# help ! la touche deux points-slash



## macabee (6 Novembre 2011)

de mon clavier imac ne fonctionne plus , de façon isolée  ; que faire ? merci .

---------- Nouveau message ajouté à 16h21 ---------- Le message précédent a été envoyé à 14h59 ----------

sans nettoyage , ni renversement d'aucun produit . Faut-il démonter la touche ?


----------



## boninmi (6 Novembre 2011)

Pour te dépanner tu peux déjà afficher le visualiseur de clavier

Préférences système -> Clavier -> Case à cocher

Tu peux aussi trouver un vieux clavier, de mac, voir de PC, ça a des chances de marcher. 

Ensuite il faudrait que tu dises quel clavier tu as ...


----------



## macabee (6 Novembre 2011)

Il s'agit d'un ancien modèle , avec un fond transparent qui sert de réceptacle au clavier blanc proprement dit , qui a des touches en forme de dés , si tu vois ce que je veux dire .

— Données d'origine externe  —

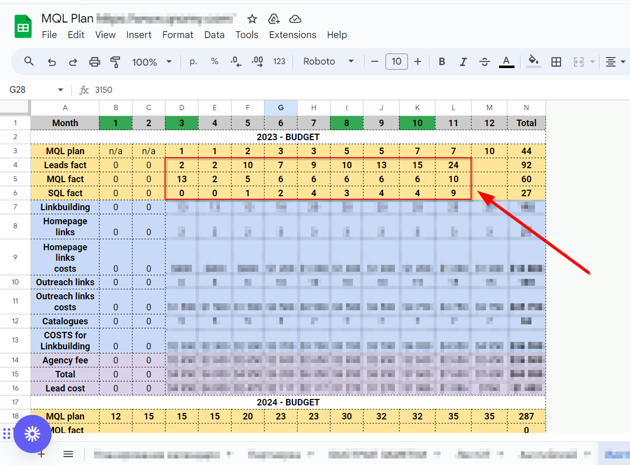Image resolution: width=630 pixels, height=465 pixels.
Task: Select the Paint format roller
Action: click(116, 62)
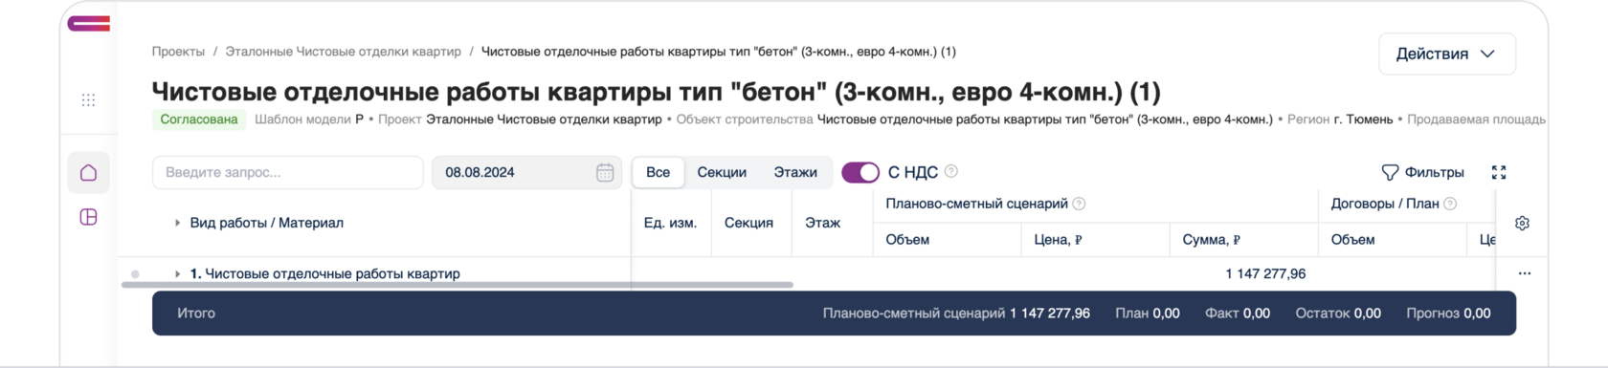This screenshot has height=368, width=1608.
Task: Open the home icon in sidebar
Action: pos(88,173)
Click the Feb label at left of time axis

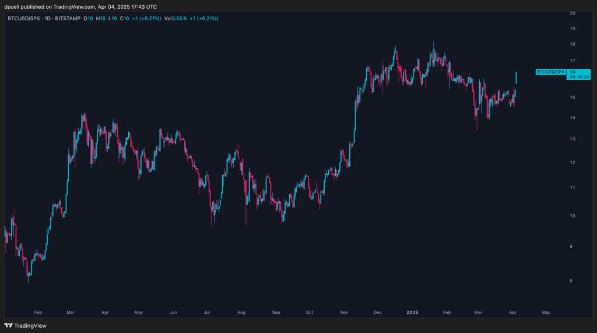pyautogui.click(x=38, y=313)
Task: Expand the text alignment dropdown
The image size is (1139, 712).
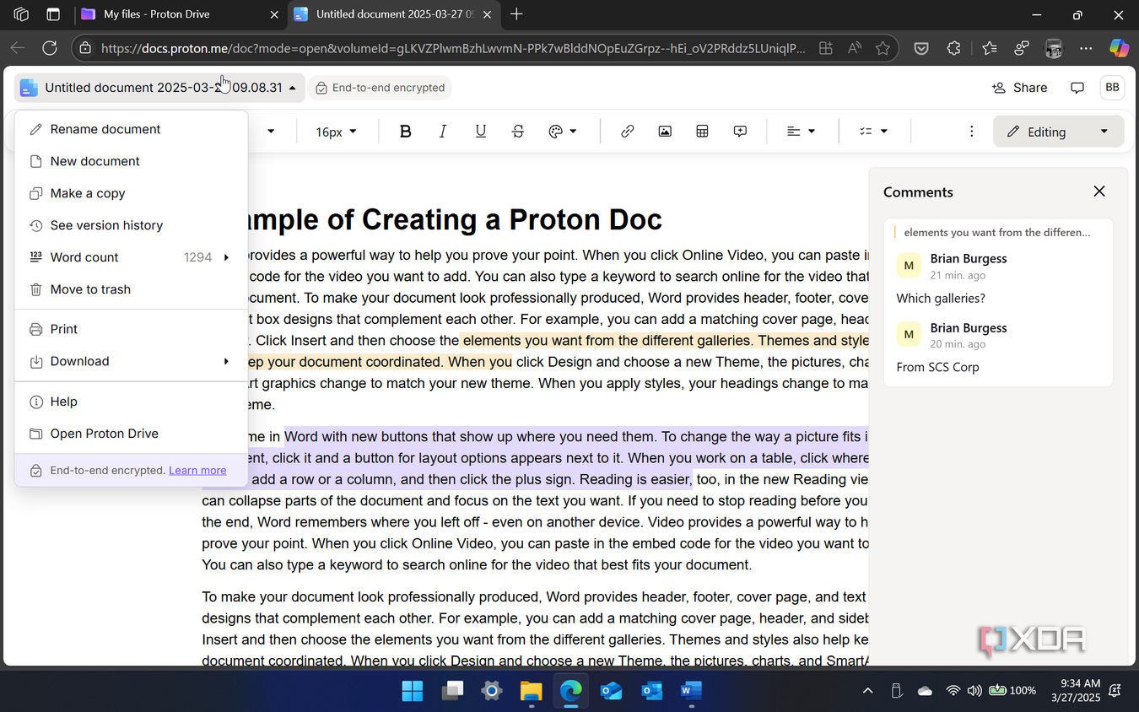Action: (801, 132)
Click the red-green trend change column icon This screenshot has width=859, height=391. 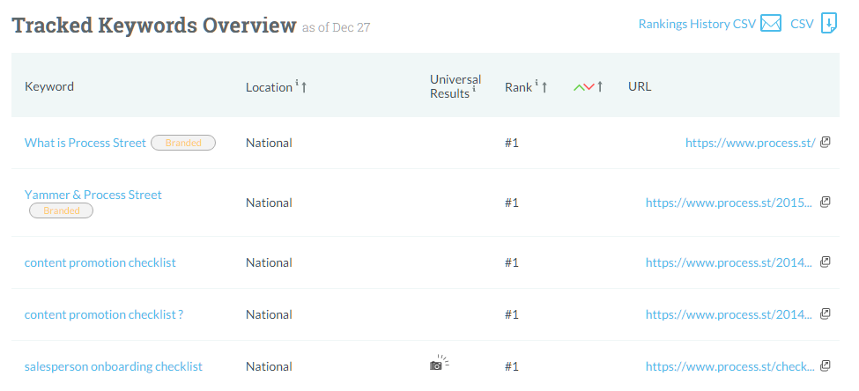click(583, 87)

---------- Nouveau message ajouté à 17h23 ---------- Le message précédent a été envoyé à 17h17 ----------

sans que je ne fasse rien ! à propos comment dois-je nettoyer ce type de clavier qui est tout de même assez glauque de crasse .... ?    :::::::///////

---------- Nouveau message ajouté à 17h24 ---------- Le message précédent a été envoyé à 17h23 ----------

je précise : ça remarche tout seul !!! ::::::////////

---------- Nouveau message ajouté à 18h02 ---------- Le message précédent a été envoyé à 17h24 ----------

Bon , j'ai lu le fil sterpin pour nettoyer ce type de clavier : comme j'ai deux mains gauches , je vais surseoir ...


----------



## boninmi (6 Novembre 2011)

Des bugs logiciels peuvent arriver. Le redémarrage résout parfois.


----------